I understood that there was explicitly no prior restraint under the First Amendment (IIRC that was a crucial issue in the Pentagon Papers controversy). In other words, the US government cannot prevent publication of a classified document even where such publication is illegal – they can only punish after the fact. On what grounds, then, can an injunction be issued? Does anyone here know the relevant US law?

And brendan is clearly too young to remember the Nixon administration – this was the sort of shit they did. After secretly and illegally dropping more bombs than were dropped in all of WWII on a small neutral country a political assassination probably seemed mere child’s play.

6

DC 04.19.06 at 8:55 am

Not to mention the vast campaign of political assasinations carried out in Vietnam under the Phoenix Programme. Nor indeed he the one ton of explosives dropped per minute from 1969 – 72. That’s right – per minute.

Nixon was…bad.

7

Jack 04.19.06 at 8:55 am

The overlap between the Nixon administration and the current one could be a significant incentive to legal innovation on this issue. Anything that delays publication until the end of 2008 could be valuable.

8

greensmile 04.19.06 at 9:36 am

Its clear from the NYTimes article that little could have changed in these 200 boxes of papers in the last 25 years. The question is not whether they are of interest to a federal government so obsessed with secrecy that it can’t effectively provide security for its citizens, no, the question is WHY NOW? The FBI has scores to settle with Anderson but that information has been growing stale and less useful for two decades…what fact or cultural shift has arisen in our government to make this the time to settle old scores? Has our devolution toward a police state just crossed beneath some threshold?

9

greensmile 04.19.06 at 9:57 am

The book Feldstein is now writing is a legitimate use of these papers and would be an embarrassment to neocons who worship the bust of Nixon kept in their studies and more of an embarrassment to the FBI perhaps. It is clear Anderson’s heirs approve of the book being written and that looming possibility of exposure seems the likeliest explanation for the FBI’s sudden interest.

10

Ginger Yellow 04.19.06 at 1:07 pm

Its clear from the NYTimes article that little could have changed in these 200 boxes of papers in the last 25 years.
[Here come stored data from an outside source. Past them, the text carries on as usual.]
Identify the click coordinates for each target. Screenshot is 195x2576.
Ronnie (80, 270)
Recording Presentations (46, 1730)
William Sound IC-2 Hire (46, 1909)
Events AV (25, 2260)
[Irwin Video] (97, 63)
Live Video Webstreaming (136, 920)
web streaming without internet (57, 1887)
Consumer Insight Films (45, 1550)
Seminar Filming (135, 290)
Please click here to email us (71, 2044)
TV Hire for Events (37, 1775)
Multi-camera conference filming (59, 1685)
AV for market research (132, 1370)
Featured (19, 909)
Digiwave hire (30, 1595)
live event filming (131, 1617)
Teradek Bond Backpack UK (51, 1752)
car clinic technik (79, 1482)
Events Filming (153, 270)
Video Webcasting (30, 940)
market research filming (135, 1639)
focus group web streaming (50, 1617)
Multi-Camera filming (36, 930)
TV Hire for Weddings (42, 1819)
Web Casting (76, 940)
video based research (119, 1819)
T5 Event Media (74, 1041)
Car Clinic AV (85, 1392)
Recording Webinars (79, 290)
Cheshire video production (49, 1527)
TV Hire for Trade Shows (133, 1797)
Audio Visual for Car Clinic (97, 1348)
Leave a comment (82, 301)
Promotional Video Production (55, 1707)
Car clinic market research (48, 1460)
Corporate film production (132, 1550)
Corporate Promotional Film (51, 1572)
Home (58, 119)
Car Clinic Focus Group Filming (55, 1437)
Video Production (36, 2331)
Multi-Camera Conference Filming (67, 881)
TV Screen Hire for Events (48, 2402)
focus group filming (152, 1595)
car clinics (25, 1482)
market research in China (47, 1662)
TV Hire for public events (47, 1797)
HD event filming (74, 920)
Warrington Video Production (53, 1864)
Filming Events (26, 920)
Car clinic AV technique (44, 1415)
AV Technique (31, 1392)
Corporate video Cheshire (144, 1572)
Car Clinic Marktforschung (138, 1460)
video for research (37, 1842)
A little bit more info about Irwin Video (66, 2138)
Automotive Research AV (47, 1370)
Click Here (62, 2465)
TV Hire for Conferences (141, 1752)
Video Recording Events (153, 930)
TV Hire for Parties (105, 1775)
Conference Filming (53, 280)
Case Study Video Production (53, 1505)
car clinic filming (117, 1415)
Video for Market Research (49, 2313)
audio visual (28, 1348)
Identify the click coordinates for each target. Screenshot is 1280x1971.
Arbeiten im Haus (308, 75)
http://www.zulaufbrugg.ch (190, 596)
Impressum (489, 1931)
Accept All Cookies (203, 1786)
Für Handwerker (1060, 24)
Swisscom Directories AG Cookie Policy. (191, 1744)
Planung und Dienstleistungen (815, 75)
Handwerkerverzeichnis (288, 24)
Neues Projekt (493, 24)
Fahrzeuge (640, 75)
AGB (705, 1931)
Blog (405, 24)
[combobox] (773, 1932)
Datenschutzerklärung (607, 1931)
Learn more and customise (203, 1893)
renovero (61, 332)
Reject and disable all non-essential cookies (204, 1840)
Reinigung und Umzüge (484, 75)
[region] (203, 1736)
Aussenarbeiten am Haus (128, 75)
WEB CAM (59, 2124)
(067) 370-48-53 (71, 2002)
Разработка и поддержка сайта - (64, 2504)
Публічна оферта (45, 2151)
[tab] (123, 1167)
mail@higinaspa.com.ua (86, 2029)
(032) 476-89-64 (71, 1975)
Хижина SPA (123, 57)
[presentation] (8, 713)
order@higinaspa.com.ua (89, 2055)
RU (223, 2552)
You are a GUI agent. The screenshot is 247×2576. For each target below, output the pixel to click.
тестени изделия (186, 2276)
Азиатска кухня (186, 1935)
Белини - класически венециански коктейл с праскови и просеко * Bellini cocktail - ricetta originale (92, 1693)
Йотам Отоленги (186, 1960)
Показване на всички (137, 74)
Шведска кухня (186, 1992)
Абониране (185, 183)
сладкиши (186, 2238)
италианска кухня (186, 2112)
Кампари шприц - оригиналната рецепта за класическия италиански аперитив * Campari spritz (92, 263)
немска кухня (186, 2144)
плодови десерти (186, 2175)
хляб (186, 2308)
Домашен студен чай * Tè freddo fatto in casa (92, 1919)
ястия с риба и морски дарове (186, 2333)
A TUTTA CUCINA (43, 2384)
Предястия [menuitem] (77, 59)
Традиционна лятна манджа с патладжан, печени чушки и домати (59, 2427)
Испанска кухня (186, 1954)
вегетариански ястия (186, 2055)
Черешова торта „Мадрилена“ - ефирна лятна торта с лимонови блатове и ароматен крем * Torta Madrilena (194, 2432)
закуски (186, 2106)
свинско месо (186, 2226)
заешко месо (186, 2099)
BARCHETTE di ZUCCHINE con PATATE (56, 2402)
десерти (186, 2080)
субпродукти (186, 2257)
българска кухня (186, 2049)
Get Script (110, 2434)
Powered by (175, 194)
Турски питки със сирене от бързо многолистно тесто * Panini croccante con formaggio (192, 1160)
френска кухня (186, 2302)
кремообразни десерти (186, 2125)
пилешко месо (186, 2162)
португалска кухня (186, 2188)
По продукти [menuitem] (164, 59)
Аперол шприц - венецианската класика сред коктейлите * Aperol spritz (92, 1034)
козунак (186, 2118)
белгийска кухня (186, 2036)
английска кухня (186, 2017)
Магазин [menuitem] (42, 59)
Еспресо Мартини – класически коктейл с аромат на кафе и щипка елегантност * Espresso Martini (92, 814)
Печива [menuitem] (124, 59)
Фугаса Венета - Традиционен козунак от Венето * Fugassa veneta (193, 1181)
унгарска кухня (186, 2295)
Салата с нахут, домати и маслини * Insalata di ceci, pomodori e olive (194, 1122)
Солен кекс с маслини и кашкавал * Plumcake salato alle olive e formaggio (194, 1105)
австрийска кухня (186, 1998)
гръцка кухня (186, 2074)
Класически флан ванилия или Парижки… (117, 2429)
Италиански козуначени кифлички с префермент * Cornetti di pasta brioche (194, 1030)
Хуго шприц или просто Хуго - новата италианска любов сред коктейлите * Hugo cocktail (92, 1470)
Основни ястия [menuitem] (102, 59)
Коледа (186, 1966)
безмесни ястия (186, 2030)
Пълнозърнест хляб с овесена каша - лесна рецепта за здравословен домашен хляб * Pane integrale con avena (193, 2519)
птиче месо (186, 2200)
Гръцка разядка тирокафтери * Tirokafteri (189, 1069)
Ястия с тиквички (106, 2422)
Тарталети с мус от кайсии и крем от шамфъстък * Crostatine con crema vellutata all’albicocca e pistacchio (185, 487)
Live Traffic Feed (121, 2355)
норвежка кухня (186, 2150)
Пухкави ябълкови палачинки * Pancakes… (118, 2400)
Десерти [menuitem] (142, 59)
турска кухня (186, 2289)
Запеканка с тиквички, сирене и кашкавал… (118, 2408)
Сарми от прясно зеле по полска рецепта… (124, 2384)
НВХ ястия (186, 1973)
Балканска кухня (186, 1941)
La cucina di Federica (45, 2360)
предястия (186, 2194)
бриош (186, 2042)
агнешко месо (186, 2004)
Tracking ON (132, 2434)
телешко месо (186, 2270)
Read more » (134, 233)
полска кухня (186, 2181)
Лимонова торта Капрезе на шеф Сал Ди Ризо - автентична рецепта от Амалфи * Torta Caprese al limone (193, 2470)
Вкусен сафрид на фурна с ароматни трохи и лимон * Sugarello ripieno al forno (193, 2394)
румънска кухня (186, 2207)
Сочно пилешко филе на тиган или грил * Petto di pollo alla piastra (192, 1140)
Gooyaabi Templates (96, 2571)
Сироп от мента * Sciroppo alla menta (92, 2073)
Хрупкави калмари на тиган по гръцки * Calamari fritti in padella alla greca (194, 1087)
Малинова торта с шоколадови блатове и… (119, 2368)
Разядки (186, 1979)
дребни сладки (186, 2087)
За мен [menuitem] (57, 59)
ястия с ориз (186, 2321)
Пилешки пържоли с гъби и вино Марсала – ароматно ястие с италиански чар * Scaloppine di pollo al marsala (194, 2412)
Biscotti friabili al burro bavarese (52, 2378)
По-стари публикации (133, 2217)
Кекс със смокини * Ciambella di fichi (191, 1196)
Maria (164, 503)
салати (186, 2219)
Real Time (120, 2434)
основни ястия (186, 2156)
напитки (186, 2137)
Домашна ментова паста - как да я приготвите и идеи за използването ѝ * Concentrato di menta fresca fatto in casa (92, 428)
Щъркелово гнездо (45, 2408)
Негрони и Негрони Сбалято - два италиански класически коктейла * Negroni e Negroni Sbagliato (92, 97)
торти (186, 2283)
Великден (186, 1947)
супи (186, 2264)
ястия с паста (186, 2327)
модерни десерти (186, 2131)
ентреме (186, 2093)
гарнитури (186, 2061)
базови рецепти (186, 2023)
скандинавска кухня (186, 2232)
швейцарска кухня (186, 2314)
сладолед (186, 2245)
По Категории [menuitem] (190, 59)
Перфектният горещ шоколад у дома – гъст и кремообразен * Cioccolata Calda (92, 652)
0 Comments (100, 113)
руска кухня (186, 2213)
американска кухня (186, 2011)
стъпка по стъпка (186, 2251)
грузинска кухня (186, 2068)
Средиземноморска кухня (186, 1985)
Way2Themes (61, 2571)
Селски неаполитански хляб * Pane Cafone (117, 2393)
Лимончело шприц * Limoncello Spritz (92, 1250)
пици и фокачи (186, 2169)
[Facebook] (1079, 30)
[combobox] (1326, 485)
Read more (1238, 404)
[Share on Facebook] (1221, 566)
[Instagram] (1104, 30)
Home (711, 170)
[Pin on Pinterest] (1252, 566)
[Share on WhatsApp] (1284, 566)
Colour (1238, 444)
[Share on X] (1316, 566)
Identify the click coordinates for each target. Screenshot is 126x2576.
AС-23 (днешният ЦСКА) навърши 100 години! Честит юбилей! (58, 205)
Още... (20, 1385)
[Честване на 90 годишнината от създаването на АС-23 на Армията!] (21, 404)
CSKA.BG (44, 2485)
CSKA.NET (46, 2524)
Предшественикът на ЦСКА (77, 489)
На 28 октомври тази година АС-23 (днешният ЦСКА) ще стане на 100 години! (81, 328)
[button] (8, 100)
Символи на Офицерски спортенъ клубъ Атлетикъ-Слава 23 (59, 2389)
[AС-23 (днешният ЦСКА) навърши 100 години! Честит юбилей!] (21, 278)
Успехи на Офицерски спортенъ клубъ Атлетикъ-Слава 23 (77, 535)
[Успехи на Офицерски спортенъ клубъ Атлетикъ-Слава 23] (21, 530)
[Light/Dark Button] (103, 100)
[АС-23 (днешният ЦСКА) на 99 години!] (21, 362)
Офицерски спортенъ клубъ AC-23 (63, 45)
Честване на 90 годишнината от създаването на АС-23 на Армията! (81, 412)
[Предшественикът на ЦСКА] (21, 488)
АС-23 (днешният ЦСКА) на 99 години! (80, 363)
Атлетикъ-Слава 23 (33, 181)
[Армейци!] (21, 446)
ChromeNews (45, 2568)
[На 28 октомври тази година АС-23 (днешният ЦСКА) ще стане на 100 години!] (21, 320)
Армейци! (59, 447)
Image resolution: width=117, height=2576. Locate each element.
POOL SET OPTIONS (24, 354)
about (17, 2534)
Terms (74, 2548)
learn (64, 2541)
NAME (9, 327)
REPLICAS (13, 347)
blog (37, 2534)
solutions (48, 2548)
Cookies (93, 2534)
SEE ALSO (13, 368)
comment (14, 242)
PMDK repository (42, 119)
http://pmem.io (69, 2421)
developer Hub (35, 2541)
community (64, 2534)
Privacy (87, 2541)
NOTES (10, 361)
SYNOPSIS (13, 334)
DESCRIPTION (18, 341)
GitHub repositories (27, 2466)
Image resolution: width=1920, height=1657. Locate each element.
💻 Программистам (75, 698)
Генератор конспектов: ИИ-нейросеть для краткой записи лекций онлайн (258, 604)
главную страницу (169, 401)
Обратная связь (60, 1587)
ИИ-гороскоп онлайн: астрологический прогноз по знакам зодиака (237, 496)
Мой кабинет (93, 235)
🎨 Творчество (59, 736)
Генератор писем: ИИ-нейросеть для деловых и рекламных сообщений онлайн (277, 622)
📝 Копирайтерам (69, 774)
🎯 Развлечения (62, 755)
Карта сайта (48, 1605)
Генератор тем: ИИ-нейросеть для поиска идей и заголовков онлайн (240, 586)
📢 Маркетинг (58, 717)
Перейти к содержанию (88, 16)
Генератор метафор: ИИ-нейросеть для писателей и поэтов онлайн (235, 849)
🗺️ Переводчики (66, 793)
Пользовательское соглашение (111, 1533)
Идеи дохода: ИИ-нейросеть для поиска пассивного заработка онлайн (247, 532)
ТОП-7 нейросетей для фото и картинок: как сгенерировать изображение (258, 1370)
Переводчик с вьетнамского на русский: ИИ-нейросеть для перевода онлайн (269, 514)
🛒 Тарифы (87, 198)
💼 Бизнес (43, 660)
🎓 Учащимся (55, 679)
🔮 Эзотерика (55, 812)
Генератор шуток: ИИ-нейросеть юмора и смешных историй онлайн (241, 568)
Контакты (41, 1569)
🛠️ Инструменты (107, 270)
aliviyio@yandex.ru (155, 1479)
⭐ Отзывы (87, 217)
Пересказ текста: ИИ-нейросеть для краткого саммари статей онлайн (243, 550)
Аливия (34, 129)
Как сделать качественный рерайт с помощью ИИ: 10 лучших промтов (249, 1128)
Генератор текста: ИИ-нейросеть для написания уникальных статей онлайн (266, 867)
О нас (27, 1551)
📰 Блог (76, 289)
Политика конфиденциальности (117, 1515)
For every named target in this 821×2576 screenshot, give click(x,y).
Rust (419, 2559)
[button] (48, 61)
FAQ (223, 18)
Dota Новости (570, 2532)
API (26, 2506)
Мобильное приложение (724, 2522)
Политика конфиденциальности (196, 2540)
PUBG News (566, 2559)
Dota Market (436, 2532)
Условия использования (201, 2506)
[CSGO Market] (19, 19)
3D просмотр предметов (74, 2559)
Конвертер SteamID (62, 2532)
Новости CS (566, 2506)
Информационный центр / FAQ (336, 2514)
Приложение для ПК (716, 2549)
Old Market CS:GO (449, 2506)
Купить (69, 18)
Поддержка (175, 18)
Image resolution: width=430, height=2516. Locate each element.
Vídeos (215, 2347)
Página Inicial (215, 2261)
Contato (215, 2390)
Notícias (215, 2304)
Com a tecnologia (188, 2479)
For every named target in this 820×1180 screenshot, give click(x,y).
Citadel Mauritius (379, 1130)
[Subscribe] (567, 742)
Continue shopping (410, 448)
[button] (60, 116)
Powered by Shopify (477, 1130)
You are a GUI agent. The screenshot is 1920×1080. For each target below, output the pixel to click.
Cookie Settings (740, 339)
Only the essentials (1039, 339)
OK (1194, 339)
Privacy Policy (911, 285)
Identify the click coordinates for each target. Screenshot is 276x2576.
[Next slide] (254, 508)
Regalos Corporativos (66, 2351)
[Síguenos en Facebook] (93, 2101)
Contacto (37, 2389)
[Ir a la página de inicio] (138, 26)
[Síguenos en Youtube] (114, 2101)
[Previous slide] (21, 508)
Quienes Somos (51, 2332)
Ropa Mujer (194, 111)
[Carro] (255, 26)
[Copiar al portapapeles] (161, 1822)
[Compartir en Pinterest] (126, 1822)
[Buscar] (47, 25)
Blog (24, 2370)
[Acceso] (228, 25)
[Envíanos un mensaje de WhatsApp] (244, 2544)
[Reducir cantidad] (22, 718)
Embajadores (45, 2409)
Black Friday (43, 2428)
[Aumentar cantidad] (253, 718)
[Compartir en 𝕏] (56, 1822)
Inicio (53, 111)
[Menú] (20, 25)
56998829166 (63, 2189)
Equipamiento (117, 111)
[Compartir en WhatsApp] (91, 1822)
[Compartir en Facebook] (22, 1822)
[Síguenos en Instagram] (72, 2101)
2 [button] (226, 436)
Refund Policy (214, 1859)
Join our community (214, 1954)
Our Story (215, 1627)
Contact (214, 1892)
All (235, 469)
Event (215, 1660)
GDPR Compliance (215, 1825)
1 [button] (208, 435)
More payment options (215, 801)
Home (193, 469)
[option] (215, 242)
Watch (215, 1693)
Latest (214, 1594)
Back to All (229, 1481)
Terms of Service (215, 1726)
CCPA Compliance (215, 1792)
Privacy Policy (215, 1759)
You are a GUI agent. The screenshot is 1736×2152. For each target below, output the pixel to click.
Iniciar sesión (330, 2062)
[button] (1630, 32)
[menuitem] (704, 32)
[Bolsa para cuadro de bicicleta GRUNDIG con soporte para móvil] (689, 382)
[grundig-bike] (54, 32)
The question is not whether they are of interest to a federal government so obsessed with secrecy that it can’t effectively provide security for its citizens, no, the question is WHY NOW?

You know what else hasn’t changed much since 25 years ago? The names of senior administration officials obsessed with executive power and secrecy.

11

Meteor Blades 04.19.06 at 1:21 pm

In 1972, we in the American Indian Movement occupied and trashed the Bureau of Indian Affairs HQ in DC. Before we left we smuggled boxes and boxes of documents out of the building and transferred many to journalists, including Anderson, who wrote a number of pieces about what was in those documents. You can see one such piece here.

Although the documents we stole helped spark a number of lawsuits, there’s probably not much in them today of more than historical value. But I’d still be curious to know if Anderson’s treasure trove contains anything from the BIA.

12

Ralph Hitchens 04.20.06 at 1:09 pm

Figures they’d go after the dead guy. Back at least 15 years or more, the Washingtonian Magazine ran a profile of Bob Woodward that featured a picture of him sitting in his den at home, with a stack of documents on a low table or ottoman next to his chair. Obvious to anyone “in the business,” the top document’s cover identified it as an NSA sensitive compartmented intelligence report. Created a stir within the intelligence community, but to my knowledge no one went after Woodward.